The initial finding is over one hundred years old. That finding has been validated by several researchers in the last fifty years. Now, thanks to Outliers, The Talent Code, and Talent is Overrated, the general public is more aware that world-class mastery in any activity requires 10,000 hours of practice over a 10-year period.

While general knowledge is a good thing, a little knowledge of something is often dangerous. As more and more parents receive the “10,000 hours and 10 years” message, more of them will be approaching Judo coaches with pleas for more training hours and additional competitions so that their little Johnny and Jane can achieve mastery in Judo. It’s already happening to me!

Should the coach not heed parents’ supplications, parents may run interference and take it upon themselves to provide their child the additional hours of training. Since interference from parents who have little or no training in our sport is often disastrous for the child, education is a must.

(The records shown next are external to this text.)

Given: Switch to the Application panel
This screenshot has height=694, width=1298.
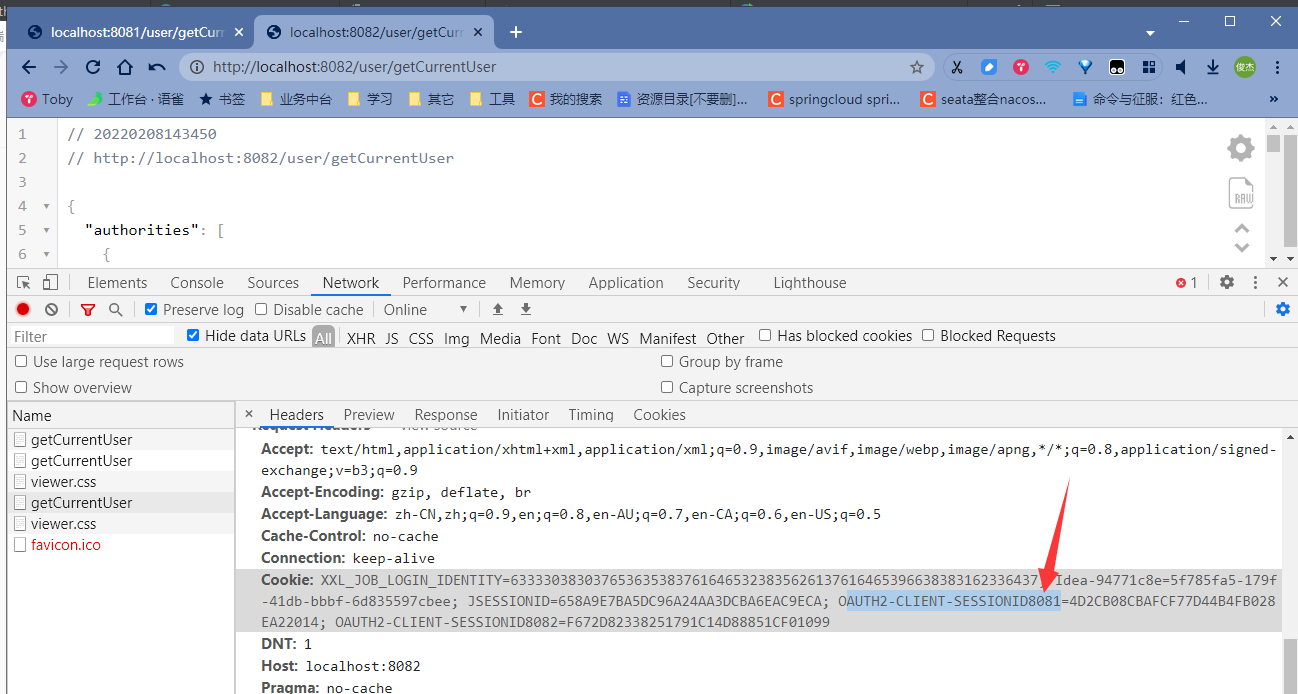Looking at the screenshot, I should (x=626, y=282).
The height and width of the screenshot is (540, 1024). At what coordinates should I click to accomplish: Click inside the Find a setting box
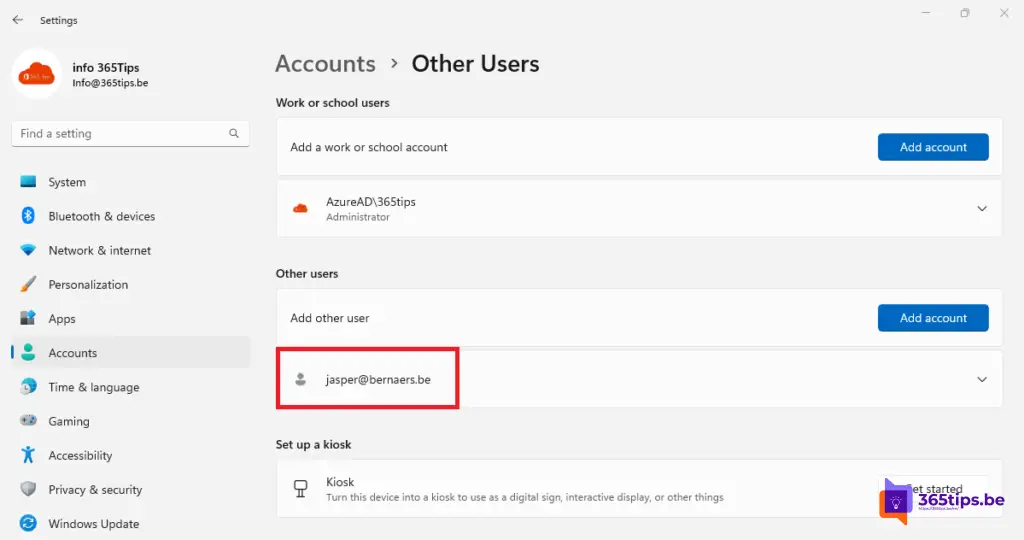(x=120, y=133)
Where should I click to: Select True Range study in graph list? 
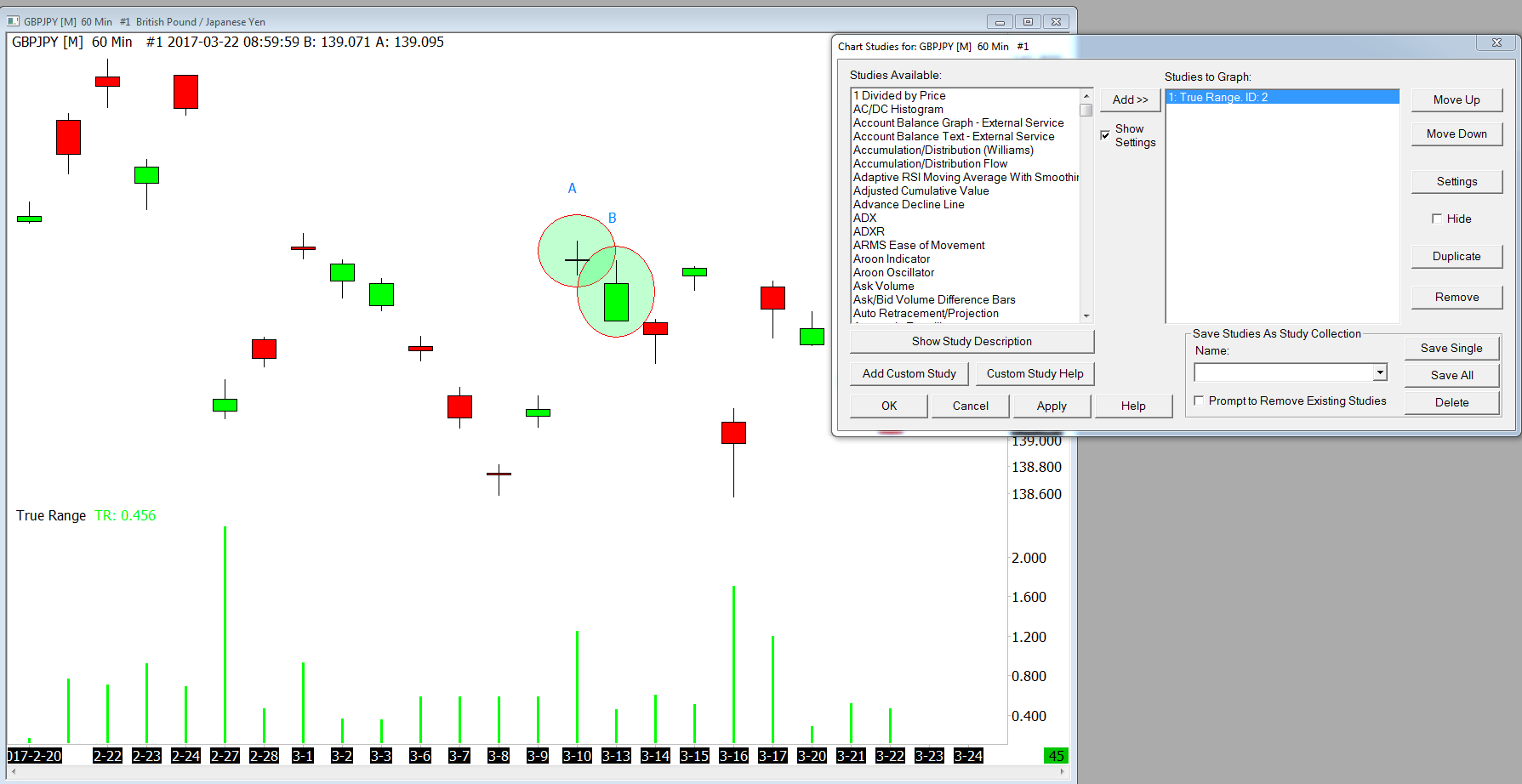coord(1282,97)
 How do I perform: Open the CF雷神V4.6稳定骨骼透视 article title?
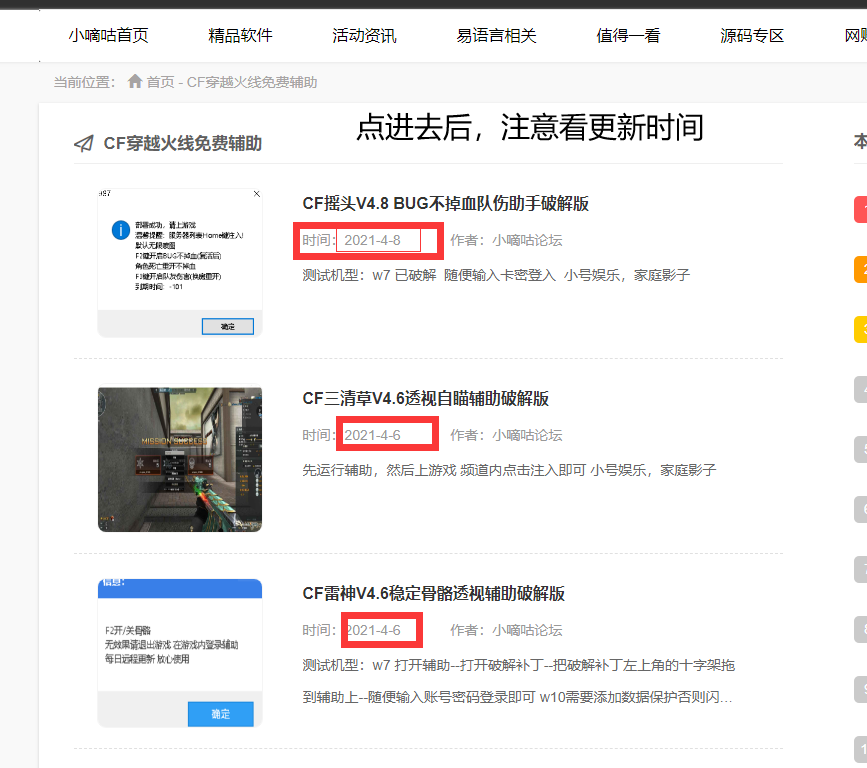click(433, 594)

Parents are usually well-meaning as long as they are not living vicariously through their child’s performance. They can do the math. Ten thousand hours of training divided by ten years equals one thousand hours per year or roughly twenty hours of training per week. But, hey, their child is only training four hours a week! What gives? What gives is that there is more to the “10,000 hours and 10 years” equation. It’s important that we all understand the other issues associated with mastery. Failing to do that will mean that many more participants will drop out of our sport.

It is a fact that six-year old beginning participants in a sport don’t train the way Olympians do. Beginners do sport two to three hours per week while Olympians do more than that per day. For the beginner, sport is fun, while for the Olympian sport has become a job which hopefully remains to some degree fun. Young participants are not ready physically or mentally to undertake training loads more fit for advanced athletes. When young participants train too often and too hard, they often fall victim to burnout and quit the sport well before the “10,000 hours and 10-years” mark.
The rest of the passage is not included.